The mean duration of steroids at initial high doses was 8.7 ± 13.2 weeks (median 5, IQR 3–9) and the mean global duration of steroid treatment was 38 ± 32 weeks (median 26, IQR 17–45). The mean duration of initial high-dose steroids was less for MCD than for FSGS patients (5.7 ± 3.5 versus 13.0 ± 19.4 weeks, P = 0.024). The entire steroid treatment duration was also significantly shorter for MCD than for FSGS patients (24.7 ± 20.7 versus 55.6 ± 39.4 weeks; P < 0.0001).
The duration of initial high-dose steroids was <4 weeks in 41% of patients (43% in MCD and 37.5% in FSGS; P = 0.548, NS), 4–8 weeks in 32.6% (40% in MCD versus 22.5% in FSGS; P = 0.017), 8–12 weeks in 8.4% (11% in MCD versus 5% in FSGS; P < 0.001), 12–16 weeks in 7.4% (5.4% in MCD versus 10% in FSGS; P < 0.0001) and >16 weeks in 10.5% of patients, all of them having FSGS (25% of FSGS patients).
Of the 102 active treatment patients, 21 were defined as steroid dependent [17/62 (27.4%) MCD, 4/40 (10%) FSGS; P = 0.03], 26 as steroid resistant [6/62 (9.6%) MCD, 20/40 (50%) FSGS; P < 0.0001, ns] and 55 responded to steroids [39/62 (63%) MCD versus 16/40 FSGS (40%) FSGS; P < 0.002].
The total duration of steroid treatment was longer in steroid-resistant (60.1 ± 36.2 weeks) than in steroid-dependent patients (28.7 ± 25.7 weeks) or responder patients (29.4 ± 27.7 weeks) (P < 0.0001) and we found no difference in high-dose length (9.5 ± 11.8 weeks in steroid dependent, 7.3 ± 5.0 weeks in steroid sensitive and 8.8 ± 15.8 weeks in steroid resistant; P = 0.86).

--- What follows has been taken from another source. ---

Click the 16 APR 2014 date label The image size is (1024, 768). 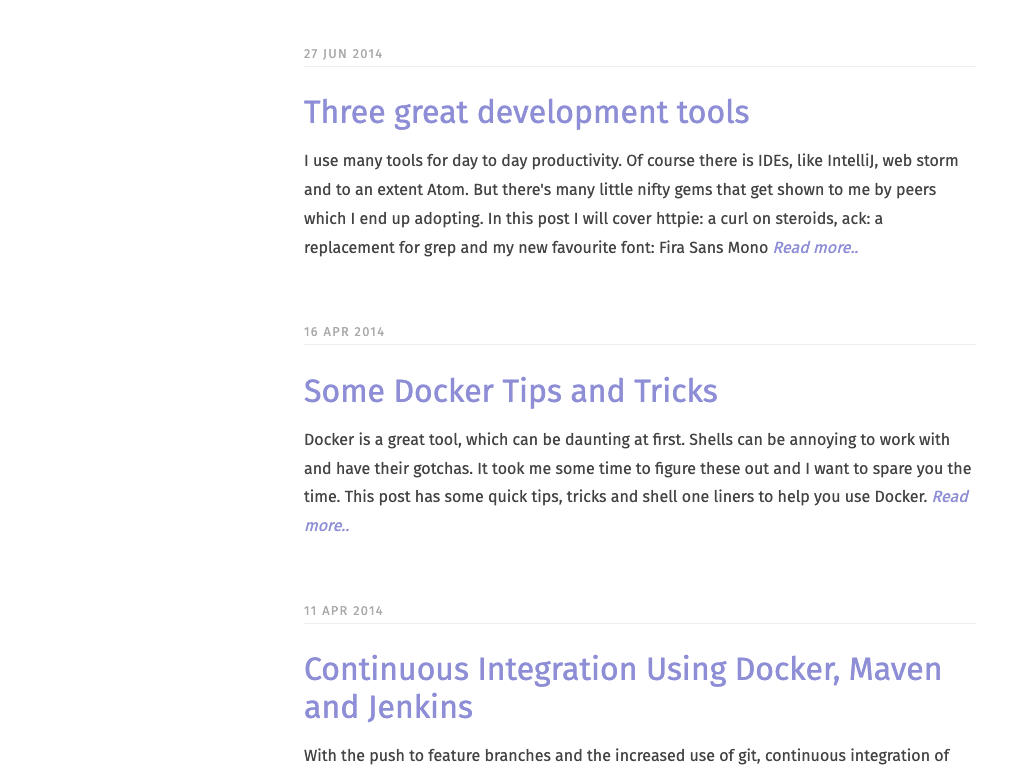coord(344,332)
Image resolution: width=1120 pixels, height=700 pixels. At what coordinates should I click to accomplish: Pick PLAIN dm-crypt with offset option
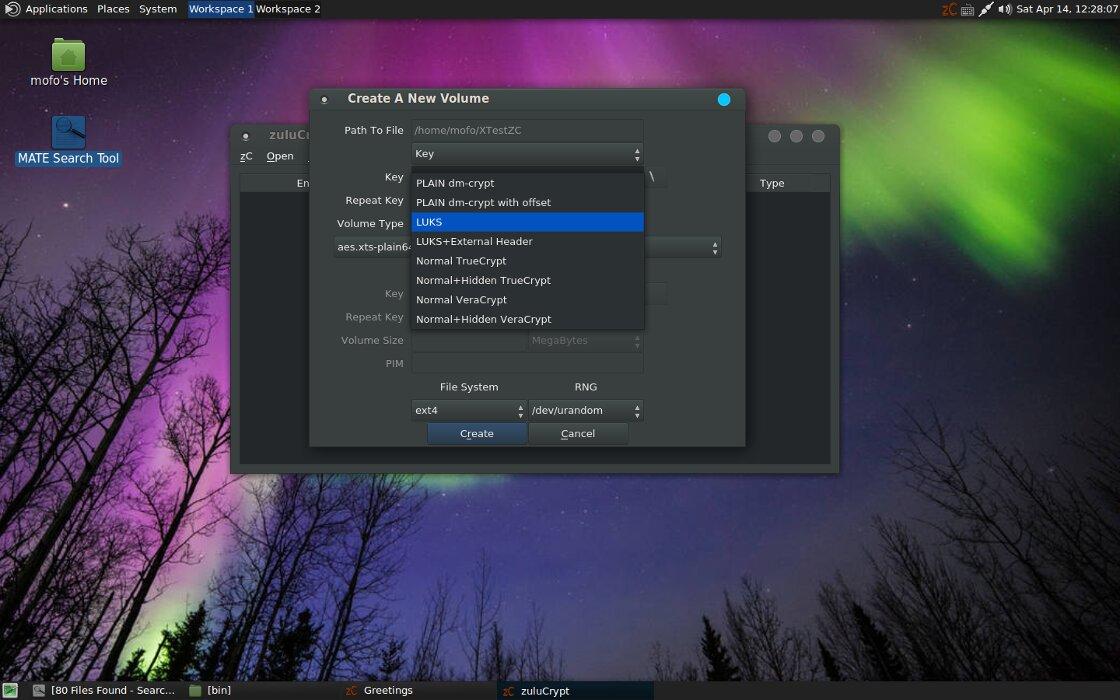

In the steroid-resistant group (n = 26), 7 patients received steroids for <4 weeks and 6 patients for <8 weeks (Figure 1).
Fig. 1.
Duration of high-dose steroids according to response.
A negative correlation was found between the full duration of steroid treatment in the first episode and the number of later relapses (r = −0.24, P = 0.023). The average number of relapses was similar in patients who received steroids for 4 versus 4 weeks (1.95 ± 1.60 versus 1.88 ± 1.42). At the end of follow-up, patients who had attained complete remission had received steroid treatment for a shorter period in the first episode (33.9 ± 32 weeks) than patients in partial remission (64.6 ± 28.1 weeks; P = 0.012) or non-responder patients (46.2 ± 62.8 weeks; P = 0.024).
Second-line treatment for the first episode
A second-line treatment was prescribed for the first episode in 29 patients (24.4%): calcineurin inhibitors [n = 16 (55%)], mycophenolate [n= 7 (31%)] and cyclophosphamide [n= 4 (14%)]. This distribution was similar in steroid-dependent and in steroid-resistant patients. Indications for second-line treatment included steroid resistance or dependence, partial response to steroids, frequent relapses and toxicity or contraindications to steroids. Some patients received more than one agent (usually sequentially).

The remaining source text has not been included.